What went wrong? That was the first thought that crossed my mind. Followed, of course, by a tsunami of details that could have caused my baking disaster. By the way, this is not the first baking disaster that I’ve had. I actually suck quite a bit at baking, yet my love for it and the relaxation that I get from it make me enjoy it so much that I just keep trying and trying in hopes of someday becoming a baking diva of some sort. That’s why I was so dissappointed to see the shapeless blob that was supposed to be a vibrantly flavored zucchini raisin bread loaf take a life of its own as the crumbs avalanched all over my counter top. Yep, disaster had stricken my kitchen. I would like to toss the damn blob into the trash and never see it again, but I am weird. I keep my baking disasters on the counter for three main reasons. 1, I hate seeing food and energy go to waste. 2, Maybe it will taste better the next day, or the hubby might eat it out of pity, I know I won’t eat it. And 3, as a constant reminder of my failure and a motivation to hit the books and find out what I did wrong. The third is exactly what I am going to do today, for I am getting tired of having this zuchinni blob take up counter space. Oh and for the record, I have made delicious zuchinni bread before.
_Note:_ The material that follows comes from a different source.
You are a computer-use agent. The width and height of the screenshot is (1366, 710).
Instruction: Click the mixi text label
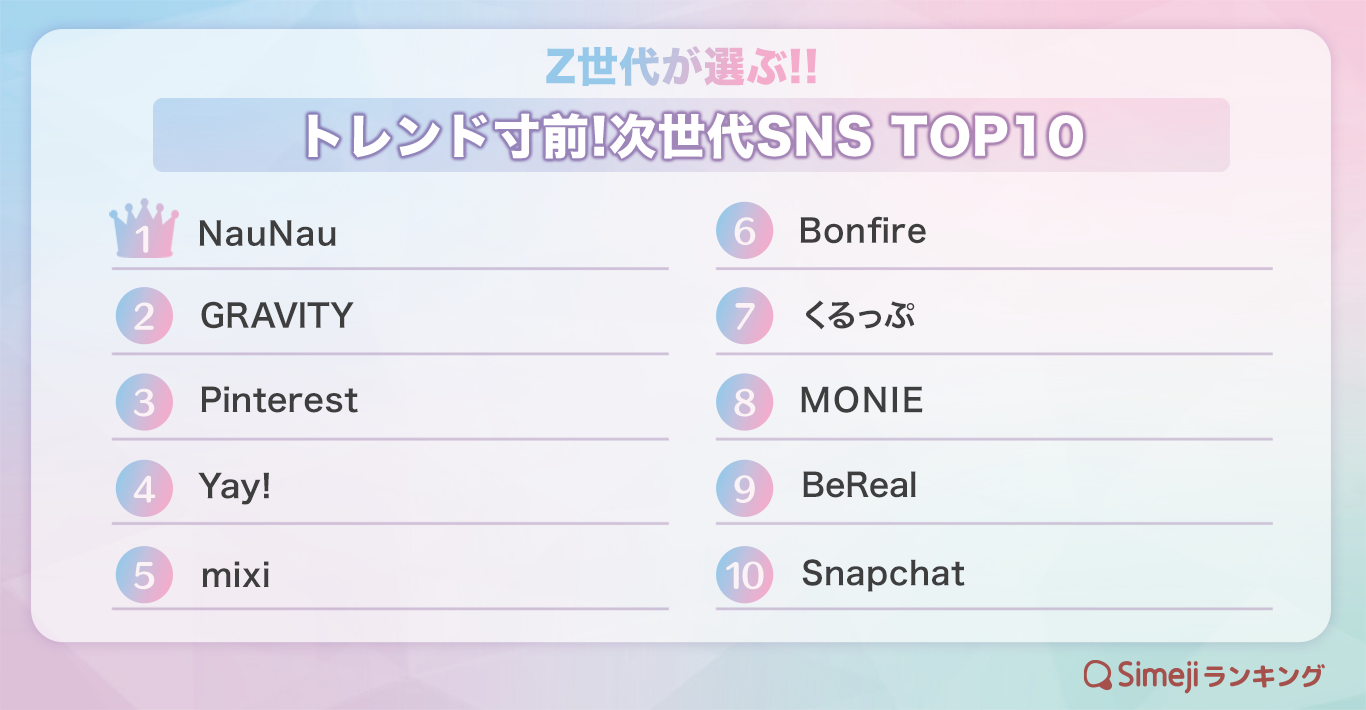(236, 575)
I adapted this recipe from Wayne Gisslen’s Proffesional Baking 5th ed.
I did not use bran, but added 120g pf extra pastry flour. I used raisins instead of the coconut or walnuts. I doubled the zuchinni since I was not using carrot. I used brown sugar instead of regular sugar.
I used a mini cupcake mold ( those 9 mini cupcakes came out great) and a 9inch loaf pan for the rest of the batter. I only made half the recipe. The resulting loaf of bread ( if it can be called bread), was extremely dense, which leads me to believe that I should have only filled the loaf pan half way up to give it room to rise. I filled it up 3/4 of the way. I inserted a toothpick into the loaf, when I saw that it was clean, I removed the loaf from the oven and let it cool only to find out the batter was still under cooked inside. I looked through the pages of ” The Pastry Chef’s Companion” for answers because it has a very informative section on ” What Went Wrong and Why”.
What is a quickbread?
A quickbread is a simple bread that is leavened with rapid rising chemicals. It contains very little fat so it should be eaten as soon as possible as it will get stale. Various nuts and vegetables can be added to the bread mix.
A main concern when baking quickbreads is the developement of glutten. Unlike yeast breads which have a chewy texture, quickbreads should have a tender crumbly texture. Because they are leavened with baking soda and or baking powder, these chemical leaveners do not have the strenght to hold up to any glutten that may develop in the bread. So the result of excessive glutten developement will be a dense and hard loaf that can probably knock someone out. Nope, not delicious. As I read through my baing books, I discovered the creaming method.
1: combine fat, sugar, salt spice, in a mixer bowl. Use paddle attachment.
2: cream ingredients until light
3: add egg product in 2 or three stages. Stir together liquid ingredients until done
4: in another mixing bowl sift four and dry ingredients
5: Add 1/4 of dry ingredients into wet ingedients, mix until just blended. Then add some more of dry into wet until all ingredients are used up. The final batter should not be smooth but just barely blended and moist.
This method is used when thie bread recipe calls for higher fat and sugar content. These two ingredients will inhibit the development of glutten.
It is also very important that the oven temperature is not too high as the outside of the bread will become crustyand the inside will be undercooked.
So, another attempt at zucchinni bread is in the near future. I will be adopting a lot of the tips listed here and hopefully I can take beautiful pictures and enjoy it with my morning coffee. Until then, I hope these quickbread mixing tips will help you avert baking disaster!